- SOURCE PASSAGE:

## Sunday, July 14, 2019

### Problem Statement

Given a pattern and a string str, find if str follows the same pattern.
Here follow means a full match, such that there is a bijection between a letter in pattern and a non-empty substring in str.
Example 1:
Input: pattern = "abab", str = "redblueredblue"
Output: true
Example 2:
Input: pattern = pattern = "aaaa", str = "asdasdasdasd"
Output: true
Example 3:
Input: pattern = "aabb", str = "xyzabcxzyabc"
Output: false

Notes:
You may assume both pattern and str contains only lowercase letters.

### Video Tutorial

You can find the detailed video tutorial here

### Thought Process

It is quite similar to Word Pattern and Isomorphic String problem, where we would keep a mapping from char to a string while also ensure there would be a one to one mapping, i.e., bijection mapping. The tricky part is it seems there are way many combinations of the mapping, how can we efficiently solve them?

Maybe we could list all the combinations? Maybe we could use DP since it is string related and only ask for true/false result?

How to list all combinations? Think about this way, let's say you have pattern = "aba" and str = "redbluered", since one char in pattern can map to any string length >= 1 in str, it is equivalent to divide up str into 3 parts (length of pattern) and check all cases. For instance, the cut of the words is like below:
1. r | e | d b l u e r e d
2. r | e d | b l u e r e d
3. r | e d b | l u e r e d
4. r | e d b l | u e r e d
5. r | e d b l u | e r e d
6. r | e d b l u e | r e d
7. r | e d b l u e r | e d
8. r | e d b l u e r e | d
9. r e | d | b l u e r e d
10. r e | d b | l u e r e d
11. r e | d b l | u e r e d
12. r e | d b l u | e r e d
13. r e | d b l u e | r e d
14. r e | d b l u e r | e d
15. r e | d b l u e r e | d
16. r e d | b | l u e r e d
17. .....

- EXERCISE TASKS:
A. Condense the paragraph of the problem write-up that begins "It is quite similar to Word Pattern" into two shorter sentences, keeping its main facts.
B. Please transcribe the problem write-up from "### Thought Process" up to and including "for true/false result?".

- DATA SHOWN:
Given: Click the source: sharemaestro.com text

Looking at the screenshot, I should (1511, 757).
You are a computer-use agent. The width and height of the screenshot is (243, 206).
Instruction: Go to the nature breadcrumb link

- THE RESULTS:
A. Like the Word Pattern and Isomorphic String problems, this one keeps a mapping from each char to a string and ensures it is one-to-one (a bijection). The tricky part is that there seem to be very many possible mappings, so the question is how to solve them efficiently.

B.
### Thought Process

It is quite similar to Word Pattern and Isomorphic String problem, where we would keep a mapping from char to a string while also ensure there would be a one to one mapping, i.e., bijection mapping. The tricky part is it seems there are way many combinations of the mapping, how can we efficiently solve them?

Maybe we could list all the combinations? Maybe we could use DP since it is string related and only ask for true/false result?